Pour l'année à venir ;

Quand on sait que la prêtresse est passablement enfumée de la moquette en son lieu de culte dédié à Apollon

Bonne lecture quand même

PARIS (Dow Jones)--Maintenant que le mois de janvier est terminé, il est
possible de tirer partie de ses vertus prédictives quant à la suite de l'année
boursière. Beaucoup de gens vous diront que l'évolution des marchés en janvier
est un indicateur avancé de leur comportement sur l'année. Aucune raison
scientifique à cela. Onze mois de triomphes et de débâcles en tous genres se
profilent devant nous et il est difficile de croire que le sort des marchés
puisse être déjà gravé dans le marbre.

Une étude suggère pourtant qu'une chute de l'indice S&P 500 en janvier a
toujours entraîné une baisse des marchés pour l'année en question depuis 1950.
Une baisse moyenne de 13% pour l'année dans son ensemble constitue la norme
quand les indices terminent le mois de janvier dans le rouge.

L'historien américain des marchés financiers David Schwartz s'est penché sur
ce phénomène, quand, comme l'année dernière, le FTSE, a violemment chuté en
janvier.

Il a calculé que lors des onze années allant de 1990 à 2000, lorsque l'indice
a chuté de plus de 3,1% en janvier il a terminé sept fois en repli sur l'année
et est resté stable à seulement deux reprises. David Buik, analyste au sein du
cabinet de prévisions BGC Partners à Londres accorde pour sa part aux
capacités prédictives des évolutions de janvier un taux de succès de 92,5%.

En jetant un oeil attentif aux bourses européennes en janvier, que trouve-t-on
donc pour 2009 ? A Londres, le FTSE a reculé de 6,4% en janvier.
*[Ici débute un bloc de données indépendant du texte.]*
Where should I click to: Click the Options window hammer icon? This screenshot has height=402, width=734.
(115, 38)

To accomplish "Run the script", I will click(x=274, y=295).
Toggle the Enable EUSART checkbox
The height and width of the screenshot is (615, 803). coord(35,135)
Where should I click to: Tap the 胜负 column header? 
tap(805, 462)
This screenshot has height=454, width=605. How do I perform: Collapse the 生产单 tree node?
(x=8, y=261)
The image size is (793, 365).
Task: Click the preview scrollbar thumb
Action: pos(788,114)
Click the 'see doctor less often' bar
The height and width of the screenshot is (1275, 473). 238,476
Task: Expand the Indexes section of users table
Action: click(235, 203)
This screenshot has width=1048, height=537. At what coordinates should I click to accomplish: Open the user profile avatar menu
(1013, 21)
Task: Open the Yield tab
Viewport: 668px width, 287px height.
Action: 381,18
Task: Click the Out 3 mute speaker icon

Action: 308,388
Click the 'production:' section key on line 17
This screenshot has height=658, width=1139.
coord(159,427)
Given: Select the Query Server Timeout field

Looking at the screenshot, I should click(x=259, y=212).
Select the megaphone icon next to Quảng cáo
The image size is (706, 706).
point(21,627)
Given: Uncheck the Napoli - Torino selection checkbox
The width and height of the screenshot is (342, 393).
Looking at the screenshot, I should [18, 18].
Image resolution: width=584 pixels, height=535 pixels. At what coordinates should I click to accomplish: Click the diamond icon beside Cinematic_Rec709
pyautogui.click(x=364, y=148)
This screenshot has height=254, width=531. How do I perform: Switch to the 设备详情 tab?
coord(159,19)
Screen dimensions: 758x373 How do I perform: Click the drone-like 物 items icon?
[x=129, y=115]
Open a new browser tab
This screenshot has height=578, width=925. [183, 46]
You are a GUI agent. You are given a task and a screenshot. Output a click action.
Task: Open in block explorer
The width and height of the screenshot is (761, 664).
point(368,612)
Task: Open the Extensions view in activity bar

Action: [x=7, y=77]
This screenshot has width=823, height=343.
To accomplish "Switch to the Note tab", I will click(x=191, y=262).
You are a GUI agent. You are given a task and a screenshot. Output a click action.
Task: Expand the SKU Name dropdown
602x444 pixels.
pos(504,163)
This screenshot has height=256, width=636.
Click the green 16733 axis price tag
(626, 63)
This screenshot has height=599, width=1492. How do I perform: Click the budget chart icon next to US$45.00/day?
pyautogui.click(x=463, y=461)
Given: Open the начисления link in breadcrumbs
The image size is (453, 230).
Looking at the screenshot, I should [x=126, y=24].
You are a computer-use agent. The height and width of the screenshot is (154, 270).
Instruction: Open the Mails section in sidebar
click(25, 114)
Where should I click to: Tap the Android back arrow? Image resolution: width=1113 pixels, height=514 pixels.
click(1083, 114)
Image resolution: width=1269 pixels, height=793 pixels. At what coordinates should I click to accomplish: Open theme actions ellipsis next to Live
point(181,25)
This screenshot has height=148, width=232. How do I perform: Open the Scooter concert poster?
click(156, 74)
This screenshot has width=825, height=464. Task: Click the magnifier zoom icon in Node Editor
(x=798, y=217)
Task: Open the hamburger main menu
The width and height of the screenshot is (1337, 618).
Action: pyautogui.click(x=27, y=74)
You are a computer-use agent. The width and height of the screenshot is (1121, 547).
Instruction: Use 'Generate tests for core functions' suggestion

Sur la même
période, à Paris le CAC 40 a baissé de 7,6% et le Dow Jones Euro Stoxx 50 a
chuté de 8.75%.

A la lumière de ces éléments, 2009 constituerait une anomalie statistique si
les indices réussissent à se redresser pour afficher des gains en fin d'année.
Il est possible et, on peut l'espérer, que les plans de sauvetage des Etats et
les stimulus fiscaux mis en place par l'administration Obama et d'autres
puissent faire de l'année 2009, une exception, voire un mouton noir de la
statistique.

On trouvera toujours un ou deux analystes techniques qui penseront que les
choses vont être différentes cette fois et que les actions termineront l'année
au dessus de leurs niveaux actuels.

Mais les points exposés plus hauts sembleront plus réconfortants cette semaine
aux supporters de cet étrange mais implacable effet janvier.